On the MR side, we are tilted slightly towards the West. And on the LR side, we are almost balanced right now.
[Operator Instructions] We have another question from Eirik Haavaldsen.
I mean, you're renewing your fleet somewhat now with the JV investments and so on. But maybe been a little bit surprised by no further sales of all the tonnage. What's the market like there? And what are you thinking about all those 2004, '05, '06 vessels you have?

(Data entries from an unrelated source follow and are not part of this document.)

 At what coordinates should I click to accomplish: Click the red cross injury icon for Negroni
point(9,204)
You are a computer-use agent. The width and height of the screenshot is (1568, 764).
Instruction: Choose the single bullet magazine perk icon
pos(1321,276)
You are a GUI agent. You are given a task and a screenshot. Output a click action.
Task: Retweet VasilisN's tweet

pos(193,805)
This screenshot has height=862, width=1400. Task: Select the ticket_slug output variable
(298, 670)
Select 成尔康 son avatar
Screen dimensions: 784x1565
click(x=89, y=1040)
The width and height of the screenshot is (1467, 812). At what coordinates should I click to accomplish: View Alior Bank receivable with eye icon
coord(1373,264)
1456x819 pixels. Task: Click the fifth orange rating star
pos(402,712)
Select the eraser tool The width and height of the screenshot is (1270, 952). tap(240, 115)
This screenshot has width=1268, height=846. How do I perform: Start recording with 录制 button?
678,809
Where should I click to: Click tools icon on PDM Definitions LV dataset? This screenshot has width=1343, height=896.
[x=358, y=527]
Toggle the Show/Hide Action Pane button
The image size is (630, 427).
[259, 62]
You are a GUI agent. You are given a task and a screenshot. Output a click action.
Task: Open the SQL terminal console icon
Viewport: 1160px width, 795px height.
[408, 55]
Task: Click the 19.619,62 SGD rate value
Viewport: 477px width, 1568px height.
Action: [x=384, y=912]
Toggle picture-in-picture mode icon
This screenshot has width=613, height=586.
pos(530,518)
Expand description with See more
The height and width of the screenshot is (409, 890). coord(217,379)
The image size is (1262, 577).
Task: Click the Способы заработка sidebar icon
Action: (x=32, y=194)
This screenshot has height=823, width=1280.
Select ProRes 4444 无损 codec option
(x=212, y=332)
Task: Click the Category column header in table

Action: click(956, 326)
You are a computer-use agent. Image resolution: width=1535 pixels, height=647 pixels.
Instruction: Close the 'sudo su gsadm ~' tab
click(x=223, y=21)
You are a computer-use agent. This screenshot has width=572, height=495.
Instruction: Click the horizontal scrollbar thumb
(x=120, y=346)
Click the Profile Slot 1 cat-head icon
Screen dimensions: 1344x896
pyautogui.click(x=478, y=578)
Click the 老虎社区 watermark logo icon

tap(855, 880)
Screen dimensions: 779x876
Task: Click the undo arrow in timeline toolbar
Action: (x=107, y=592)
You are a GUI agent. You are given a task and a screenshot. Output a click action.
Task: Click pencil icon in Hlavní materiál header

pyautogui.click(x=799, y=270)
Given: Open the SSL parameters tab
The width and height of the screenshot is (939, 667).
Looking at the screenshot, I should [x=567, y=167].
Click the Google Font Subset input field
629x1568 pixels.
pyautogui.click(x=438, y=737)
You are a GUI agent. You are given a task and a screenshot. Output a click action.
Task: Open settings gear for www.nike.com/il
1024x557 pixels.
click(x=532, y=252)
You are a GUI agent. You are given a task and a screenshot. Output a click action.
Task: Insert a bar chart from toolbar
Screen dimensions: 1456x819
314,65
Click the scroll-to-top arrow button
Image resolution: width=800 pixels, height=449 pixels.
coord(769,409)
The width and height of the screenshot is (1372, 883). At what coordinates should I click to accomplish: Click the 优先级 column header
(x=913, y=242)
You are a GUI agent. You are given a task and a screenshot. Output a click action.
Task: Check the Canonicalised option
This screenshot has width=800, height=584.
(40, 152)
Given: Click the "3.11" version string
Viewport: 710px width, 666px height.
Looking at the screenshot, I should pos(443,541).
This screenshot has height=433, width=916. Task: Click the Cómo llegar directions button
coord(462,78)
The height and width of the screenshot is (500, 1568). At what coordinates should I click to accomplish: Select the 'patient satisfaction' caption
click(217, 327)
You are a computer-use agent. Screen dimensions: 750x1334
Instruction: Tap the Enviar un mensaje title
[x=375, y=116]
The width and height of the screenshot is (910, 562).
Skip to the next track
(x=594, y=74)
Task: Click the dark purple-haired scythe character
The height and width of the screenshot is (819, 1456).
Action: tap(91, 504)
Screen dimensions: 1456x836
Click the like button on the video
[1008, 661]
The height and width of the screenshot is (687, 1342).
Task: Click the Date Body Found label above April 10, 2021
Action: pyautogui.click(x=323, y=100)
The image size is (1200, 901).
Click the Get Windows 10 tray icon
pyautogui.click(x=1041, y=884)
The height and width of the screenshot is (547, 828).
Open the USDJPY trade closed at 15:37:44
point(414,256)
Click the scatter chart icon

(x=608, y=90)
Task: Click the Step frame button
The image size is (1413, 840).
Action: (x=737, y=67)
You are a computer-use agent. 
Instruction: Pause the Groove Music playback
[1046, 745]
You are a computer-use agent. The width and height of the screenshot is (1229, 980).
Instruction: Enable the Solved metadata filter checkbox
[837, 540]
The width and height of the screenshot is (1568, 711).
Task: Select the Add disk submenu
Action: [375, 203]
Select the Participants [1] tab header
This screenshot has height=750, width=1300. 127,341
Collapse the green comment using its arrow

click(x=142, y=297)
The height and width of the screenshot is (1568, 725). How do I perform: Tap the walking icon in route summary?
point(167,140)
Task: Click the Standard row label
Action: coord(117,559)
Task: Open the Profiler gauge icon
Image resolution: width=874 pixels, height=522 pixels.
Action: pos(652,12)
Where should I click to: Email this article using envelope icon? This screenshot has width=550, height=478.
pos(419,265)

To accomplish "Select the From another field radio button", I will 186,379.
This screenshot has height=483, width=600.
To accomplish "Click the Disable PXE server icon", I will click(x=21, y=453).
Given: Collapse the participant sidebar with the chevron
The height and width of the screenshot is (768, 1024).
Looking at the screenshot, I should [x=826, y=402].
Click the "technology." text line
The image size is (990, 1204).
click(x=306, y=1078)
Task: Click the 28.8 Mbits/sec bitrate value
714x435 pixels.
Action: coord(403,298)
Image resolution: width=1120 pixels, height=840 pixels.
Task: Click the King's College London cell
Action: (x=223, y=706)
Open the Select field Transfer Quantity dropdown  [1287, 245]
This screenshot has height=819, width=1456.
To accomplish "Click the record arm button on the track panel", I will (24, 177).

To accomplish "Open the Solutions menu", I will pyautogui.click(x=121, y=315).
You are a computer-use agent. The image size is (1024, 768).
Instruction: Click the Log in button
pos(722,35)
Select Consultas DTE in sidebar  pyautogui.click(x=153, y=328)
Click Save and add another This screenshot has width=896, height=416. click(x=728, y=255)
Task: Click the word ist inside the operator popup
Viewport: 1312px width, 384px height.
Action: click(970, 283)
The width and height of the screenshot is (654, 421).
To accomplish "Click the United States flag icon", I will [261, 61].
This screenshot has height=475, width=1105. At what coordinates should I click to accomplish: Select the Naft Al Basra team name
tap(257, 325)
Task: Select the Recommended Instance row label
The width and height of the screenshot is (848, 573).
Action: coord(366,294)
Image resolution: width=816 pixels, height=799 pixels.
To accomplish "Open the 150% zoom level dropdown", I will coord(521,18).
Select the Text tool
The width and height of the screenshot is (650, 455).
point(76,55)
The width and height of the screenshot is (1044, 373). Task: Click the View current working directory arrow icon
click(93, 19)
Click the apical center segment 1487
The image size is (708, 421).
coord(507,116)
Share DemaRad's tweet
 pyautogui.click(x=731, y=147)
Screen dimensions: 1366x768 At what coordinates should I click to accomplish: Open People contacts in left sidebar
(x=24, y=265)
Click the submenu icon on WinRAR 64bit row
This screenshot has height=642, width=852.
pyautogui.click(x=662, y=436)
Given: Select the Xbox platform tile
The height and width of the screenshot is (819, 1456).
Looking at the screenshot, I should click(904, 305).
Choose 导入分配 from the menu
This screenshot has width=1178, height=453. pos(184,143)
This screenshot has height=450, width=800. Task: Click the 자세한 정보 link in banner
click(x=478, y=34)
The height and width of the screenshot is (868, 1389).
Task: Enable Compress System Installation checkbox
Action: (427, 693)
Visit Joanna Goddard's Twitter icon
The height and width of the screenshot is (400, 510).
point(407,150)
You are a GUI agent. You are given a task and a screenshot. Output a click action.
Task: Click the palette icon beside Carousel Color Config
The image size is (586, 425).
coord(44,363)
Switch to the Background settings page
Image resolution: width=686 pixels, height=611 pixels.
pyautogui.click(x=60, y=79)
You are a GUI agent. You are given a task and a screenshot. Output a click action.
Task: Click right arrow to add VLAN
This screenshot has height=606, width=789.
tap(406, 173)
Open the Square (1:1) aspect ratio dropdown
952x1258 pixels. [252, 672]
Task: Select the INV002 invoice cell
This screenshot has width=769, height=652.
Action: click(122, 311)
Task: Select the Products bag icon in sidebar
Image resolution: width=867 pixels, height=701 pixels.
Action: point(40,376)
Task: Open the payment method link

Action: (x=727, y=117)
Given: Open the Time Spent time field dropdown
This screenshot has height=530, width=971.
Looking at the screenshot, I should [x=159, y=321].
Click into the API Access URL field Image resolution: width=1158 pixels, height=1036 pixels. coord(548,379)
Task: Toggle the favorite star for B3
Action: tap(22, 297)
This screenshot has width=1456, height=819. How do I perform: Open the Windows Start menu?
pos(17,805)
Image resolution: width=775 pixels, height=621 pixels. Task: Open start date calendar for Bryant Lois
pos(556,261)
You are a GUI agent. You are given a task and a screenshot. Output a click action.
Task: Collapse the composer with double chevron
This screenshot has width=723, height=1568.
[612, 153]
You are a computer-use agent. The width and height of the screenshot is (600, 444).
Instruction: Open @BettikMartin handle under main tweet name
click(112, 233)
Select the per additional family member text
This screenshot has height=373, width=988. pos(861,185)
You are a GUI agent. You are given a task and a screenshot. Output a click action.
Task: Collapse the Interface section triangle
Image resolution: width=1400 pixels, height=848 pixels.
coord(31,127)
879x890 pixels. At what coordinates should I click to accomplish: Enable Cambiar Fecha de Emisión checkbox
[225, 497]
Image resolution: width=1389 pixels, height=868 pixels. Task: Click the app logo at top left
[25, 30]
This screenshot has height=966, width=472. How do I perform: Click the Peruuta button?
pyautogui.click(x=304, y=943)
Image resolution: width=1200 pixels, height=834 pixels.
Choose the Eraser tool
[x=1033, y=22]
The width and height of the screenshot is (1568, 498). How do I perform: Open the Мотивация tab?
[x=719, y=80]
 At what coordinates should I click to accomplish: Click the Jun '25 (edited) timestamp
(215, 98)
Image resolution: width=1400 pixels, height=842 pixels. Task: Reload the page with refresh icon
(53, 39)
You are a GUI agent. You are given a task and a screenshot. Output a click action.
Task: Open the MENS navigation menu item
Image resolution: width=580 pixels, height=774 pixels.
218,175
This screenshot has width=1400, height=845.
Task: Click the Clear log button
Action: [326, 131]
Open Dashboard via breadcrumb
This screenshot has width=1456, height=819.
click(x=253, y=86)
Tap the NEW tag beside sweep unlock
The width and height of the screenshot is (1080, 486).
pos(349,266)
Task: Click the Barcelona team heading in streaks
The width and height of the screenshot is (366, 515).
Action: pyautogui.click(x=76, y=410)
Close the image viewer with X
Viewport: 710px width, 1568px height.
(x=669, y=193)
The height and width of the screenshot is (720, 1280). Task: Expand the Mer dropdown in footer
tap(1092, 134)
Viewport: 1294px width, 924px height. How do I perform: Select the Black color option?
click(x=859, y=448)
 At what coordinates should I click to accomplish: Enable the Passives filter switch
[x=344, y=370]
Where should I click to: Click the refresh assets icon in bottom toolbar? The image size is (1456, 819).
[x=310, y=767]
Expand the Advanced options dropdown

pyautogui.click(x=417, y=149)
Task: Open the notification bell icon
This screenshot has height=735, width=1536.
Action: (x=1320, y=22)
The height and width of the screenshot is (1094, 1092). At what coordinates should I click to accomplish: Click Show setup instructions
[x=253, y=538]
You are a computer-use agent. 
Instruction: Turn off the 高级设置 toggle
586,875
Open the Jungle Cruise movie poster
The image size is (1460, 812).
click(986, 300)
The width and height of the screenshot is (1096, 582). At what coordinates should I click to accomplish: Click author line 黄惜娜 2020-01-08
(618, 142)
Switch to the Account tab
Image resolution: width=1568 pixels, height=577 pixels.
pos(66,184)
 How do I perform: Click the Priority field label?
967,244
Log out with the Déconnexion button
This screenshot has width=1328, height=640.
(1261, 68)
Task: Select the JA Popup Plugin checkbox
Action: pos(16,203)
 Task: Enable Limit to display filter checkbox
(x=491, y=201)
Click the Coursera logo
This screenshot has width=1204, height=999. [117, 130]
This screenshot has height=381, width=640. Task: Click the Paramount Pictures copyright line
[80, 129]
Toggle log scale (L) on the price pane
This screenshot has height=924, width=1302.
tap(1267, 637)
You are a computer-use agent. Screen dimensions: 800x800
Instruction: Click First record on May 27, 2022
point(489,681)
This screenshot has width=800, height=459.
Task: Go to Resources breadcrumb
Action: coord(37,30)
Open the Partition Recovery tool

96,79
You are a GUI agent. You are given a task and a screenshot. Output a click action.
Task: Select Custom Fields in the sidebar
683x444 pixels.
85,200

Yes. So thank you for that, Eirik. So basically, I mean our view kind of remains the same, right? That it's a constant focus of trying to sell older assets, but only to see attractive prices. And then we've basically been selling the vessels where we felt that the pricing to be obtained was satisfactory. But there also comes a time where you feel that the spread is so high that it's actually worthwhile to keep it. And we felt at some point that we couldn't really find sufficient attractive pricing for a lot of these ships. We're still making relatively good earnings even on older ships. So for us it's just a reevaluation of asset value if we sell versus potential earnings. And then for the time being, we've kind of sold what you've seen on the back of some of those [ vessels ] being value okay. But the strategy is still the same. So we will be looking at constantly renewing. But obviously, we always prefer to sell ships when secondhand prices are at visible levels. So it will just for us be a constant strategy really to monitor that as we go forward.
We have come to the end of today's presentation. Thank you for attending Hafnia's Second Quarter 2021 Financial Results Presentation. More information on Hafnia is available online at www.hafniabw.com. Goodbye, and have a good day.